■ THE RECORDS
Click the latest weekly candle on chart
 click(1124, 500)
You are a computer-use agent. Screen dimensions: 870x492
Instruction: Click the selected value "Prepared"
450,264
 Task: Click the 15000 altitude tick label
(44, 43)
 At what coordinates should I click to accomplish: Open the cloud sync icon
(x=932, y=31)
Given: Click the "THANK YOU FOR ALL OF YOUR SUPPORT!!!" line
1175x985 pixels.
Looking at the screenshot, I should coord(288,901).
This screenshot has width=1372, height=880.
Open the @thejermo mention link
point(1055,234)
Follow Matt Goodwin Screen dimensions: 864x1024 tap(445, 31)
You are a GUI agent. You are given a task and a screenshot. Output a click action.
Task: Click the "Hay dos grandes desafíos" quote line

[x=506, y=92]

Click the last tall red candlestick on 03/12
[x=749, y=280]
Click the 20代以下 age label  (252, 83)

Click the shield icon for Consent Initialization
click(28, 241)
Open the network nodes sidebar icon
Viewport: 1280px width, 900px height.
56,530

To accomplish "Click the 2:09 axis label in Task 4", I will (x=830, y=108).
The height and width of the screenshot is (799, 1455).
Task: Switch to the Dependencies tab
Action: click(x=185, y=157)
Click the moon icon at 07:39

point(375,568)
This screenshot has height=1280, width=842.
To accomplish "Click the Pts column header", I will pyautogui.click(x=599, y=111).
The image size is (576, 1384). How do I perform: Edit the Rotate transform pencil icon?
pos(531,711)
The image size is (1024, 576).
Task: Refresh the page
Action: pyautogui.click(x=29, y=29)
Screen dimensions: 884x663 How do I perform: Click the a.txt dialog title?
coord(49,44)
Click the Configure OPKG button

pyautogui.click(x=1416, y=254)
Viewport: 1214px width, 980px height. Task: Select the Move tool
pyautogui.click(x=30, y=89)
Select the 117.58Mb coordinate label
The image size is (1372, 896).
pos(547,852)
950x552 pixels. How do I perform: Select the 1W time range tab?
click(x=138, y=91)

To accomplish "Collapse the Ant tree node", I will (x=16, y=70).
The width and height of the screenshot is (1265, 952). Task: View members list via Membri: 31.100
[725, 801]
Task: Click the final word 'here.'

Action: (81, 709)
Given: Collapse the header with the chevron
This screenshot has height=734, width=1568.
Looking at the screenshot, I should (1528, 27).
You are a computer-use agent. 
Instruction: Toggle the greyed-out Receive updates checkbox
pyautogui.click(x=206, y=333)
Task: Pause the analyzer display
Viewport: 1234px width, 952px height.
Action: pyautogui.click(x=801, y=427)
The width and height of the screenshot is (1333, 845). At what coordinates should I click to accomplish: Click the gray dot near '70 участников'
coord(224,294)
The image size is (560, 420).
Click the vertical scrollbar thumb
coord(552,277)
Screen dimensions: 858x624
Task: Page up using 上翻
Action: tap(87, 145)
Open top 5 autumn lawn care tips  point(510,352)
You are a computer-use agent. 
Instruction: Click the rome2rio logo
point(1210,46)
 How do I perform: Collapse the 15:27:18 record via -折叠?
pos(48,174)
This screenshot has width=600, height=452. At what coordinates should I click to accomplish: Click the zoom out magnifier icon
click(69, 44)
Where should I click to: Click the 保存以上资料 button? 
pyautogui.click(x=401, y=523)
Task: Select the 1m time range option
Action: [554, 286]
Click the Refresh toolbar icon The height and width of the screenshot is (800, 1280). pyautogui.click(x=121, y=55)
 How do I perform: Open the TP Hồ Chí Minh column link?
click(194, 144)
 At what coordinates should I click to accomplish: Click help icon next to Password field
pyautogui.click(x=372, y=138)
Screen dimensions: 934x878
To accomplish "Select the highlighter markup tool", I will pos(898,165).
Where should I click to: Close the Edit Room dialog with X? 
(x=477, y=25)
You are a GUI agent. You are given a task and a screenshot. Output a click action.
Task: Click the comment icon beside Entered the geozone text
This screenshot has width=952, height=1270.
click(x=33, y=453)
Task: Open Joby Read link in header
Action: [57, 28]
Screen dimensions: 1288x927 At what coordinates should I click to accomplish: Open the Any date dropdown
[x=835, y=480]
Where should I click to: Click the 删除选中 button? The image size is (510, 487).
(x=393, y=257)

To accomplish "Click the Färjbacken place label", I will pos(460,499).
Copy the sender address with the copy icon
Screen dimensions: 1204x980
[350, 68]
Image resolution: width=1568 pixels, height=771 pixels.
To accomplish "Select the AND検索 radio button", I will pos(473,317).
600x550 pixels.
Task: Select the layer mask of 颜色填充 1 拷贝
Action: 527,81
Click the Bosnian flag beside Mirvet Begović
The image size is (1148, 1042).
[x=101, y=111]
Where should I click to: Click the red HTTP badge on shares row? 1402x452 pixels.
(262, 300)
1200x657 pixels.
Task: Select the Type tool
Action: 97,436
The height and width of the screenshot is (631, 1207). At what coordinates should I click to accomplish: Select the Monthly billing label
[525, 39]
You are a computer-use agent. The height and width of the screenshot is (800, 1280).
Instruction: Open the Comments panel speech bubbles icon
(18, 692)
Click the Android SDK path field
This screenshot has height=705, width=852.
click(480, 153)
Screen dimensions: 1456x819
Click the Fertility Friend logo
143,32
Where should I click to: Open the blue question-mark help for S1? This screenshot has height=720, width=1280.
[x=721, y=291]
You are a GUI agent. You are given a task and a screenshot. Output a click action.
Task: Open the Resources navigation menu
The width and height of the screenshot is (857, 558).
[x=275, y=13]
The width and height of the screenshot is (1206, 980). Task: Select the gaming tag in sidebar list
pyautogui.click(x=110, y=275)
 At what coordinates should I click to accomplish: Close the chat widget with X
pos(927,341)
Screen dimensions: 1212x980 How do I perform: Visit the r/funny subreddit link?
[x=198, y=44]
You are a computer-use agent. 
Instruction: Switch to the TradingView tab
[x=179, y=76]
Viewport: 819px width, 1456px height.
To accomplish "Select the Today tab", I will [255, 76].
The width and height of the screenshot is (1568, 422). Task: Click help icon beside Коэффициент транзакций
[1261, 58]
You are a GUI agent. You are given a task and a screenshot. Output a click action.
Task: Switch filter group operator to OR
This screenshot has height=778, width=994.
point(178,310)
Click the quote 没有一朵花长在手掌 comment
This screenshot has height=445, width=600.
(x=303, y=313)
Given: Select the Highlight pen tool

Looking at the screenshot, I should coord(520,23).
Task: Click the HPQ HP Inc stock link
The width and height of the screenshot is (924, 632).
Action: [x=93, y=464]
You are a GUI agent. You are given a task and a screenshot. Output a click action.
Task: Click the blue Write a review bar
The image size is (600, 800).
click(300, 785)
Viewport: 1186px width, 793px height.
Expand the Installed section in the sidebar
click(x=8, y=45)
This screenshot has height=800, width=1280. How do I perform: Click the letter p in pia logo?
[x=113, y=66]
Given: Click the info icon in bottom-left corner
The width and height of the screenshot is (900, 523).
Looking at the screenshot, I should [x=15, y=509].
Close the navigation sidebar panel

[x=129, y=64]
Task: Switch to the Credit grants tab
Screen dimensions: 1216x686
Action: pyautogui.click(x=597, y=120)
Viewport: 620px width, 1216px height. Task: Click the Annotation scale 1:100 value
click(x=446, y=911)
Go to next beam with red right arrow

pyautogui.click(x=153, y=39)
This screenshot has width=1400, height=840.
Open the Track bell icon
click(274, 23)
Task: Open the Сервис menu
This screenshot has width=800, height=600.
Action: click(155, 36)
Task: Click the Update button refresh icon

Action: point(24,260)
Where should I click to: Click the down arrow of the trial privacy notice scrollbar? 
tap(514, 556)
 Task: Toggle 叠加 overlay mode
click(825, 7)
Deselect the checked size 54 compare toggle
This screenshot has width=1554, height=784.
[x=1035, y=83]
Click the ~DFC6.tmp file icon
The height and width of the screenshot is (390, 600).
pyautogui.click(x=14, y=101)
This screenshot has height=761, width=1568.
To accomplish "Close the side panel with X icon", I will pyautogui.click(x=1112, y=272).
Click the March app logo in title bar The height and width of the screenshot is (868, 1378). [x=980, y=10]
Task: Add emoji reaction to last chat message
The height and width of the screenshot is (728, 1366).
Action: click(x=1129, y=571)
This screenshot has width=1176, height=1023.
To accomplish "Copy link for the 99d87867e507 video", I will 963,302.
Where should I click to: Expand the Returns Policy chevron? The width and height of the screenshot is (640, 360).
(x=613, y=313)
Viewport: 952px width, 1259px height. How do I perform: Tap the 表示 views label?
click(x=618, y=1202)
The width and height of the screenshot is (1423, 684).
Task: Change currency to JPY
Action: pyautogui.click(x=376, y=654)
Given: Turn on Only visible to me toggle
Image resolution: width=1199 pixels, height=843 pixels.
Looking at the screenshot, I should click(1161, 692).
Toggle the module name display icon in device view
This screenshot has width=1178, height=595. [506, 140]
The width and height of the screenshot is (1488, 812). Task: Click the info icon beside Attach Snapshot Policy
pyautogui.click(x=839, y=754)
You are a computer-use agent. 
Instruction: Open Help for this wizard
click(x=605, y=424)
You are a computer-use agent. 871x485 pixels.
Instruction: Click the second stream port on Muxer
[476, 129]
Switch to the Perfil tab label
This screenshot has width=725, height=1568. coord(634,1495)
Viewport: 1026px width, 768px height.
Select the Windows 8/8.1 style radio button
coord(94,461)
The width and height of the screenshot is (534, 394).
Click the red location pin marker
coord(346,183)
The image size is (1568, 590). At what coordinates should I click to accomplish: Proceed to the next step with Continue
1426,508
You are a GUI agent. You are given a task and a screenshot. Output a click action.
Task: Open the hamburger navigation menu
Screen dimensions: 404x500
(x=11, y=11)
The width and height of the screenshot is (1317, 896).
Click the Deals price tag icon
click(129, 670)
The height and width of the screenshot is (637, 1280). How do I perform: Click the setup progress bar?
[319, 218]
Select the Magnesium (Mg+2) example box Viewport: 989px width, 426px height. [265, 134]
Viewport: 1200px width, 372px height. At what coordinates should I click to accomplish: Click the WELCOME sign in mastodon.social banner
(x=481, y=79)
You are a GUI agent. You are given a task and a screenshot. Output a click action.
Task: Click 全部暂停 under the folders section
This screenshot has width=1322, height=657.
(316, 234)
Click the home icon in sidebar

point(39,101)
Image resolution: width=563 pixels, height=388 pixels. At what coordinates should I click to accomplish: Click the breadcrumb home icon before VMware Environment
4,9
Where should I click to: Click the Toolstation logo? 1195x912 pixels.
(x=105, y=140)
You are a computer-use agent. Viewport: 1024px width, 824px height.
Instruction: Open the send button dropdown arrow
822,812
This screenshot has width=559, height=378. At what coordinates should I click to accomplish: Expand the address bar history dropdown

■ EXERCISE DETAILS
Taking the material above, extract exactly and only the lines from the line with "1175x985 pixels." to the line with "The image size is (560, 420).", inclusive of both.

■ WRITTEN RESPONSE
1175x985 pixels.
Looking at the screenshot, I should coord(288,901).
This screenshot has width=1372, height=880.
Open the @thejermo mention link
point(1055,234)
Follow Matt Goodwin Screen dimensions: 864x1024 tap(445, 31)
You are a GUI agent. You are given a task and a screenshot. Output a click action.
Task: Click the "Hay dos grandes desafíos" quote line

[x=506, y=92]

Click the last tall red candlestick on 03/12
[x=749, y=280]
Click the 20代以下 age label  (252, 83)

Click the shield icon for Consent Initialization
click(28, 241)
Open the network nodes sidebar icon
Viewport: 1280px width, 900px height.
56,530

To accomplish "Click the 2:09 axis label in Task 4", I will (x=830, y=108).
The height and width of the screenshot is (799, 1455).
Task: Switch to the Dependencies tab
Action: click(x=185, y=157)
Click the moon icon at 07:39

point(375,568)
This screenshot has height=1280, width=842.
To accomplish "Click the Pts column header", I will pyautogui.click(x=599, y=111).
The image size is (576, 1384). How do I perform: Edit the Rotate transform pencil icon?
pos(531,711)
The image size is (1024, 576).
Task: Refresh the page
Action: pyautogui.click(x=29, y=29)
Screen dimensions: 884x663 How do I perform: Click the a.txt dialog title?
coord(49,44)
Click the Configure OPKG button

pyautogui.click(x=1416, y=254)
Viewport: 1214px width, 980px height. Task: Select the Move tool
pyautogui.click(x=30, y=89)
Select the 117.58Mb coordinate label
The image size is (1372, 896).
pos(547,852)
950x552 pixels. How do I perform: Select the 1W time range tab?
click(x=138, y=91)

To accomplish "Collapse the Ant tree node", I will (x=16, y=70).
The width and height of the screenshot is (1265, 952). Task: View members list via Membri: 31.100
[725, 801]
Task: Click the final word 'here.'

Action: (81, 709)
Given: Collapse the header with the chevron
This screenshot has height=734, width=1568.
Looking at the screenshot, I should (1528, 27).
You are a computer-use agent. 
Instruction: Toggle the greyed-out Receive updates checkbox
pyautogui.click(x=206, y=333)
Task: Pause the analyzer display
Viewport: 1234px width, 952px height.
Action: pyautogui.click(x=801, y=427)
The width and height of the screenshot is (1333, 845). At what coordinates should I click to accomplish: Click the gray dot near '70 участников'
coord(224,294)
The image size is (560, 420).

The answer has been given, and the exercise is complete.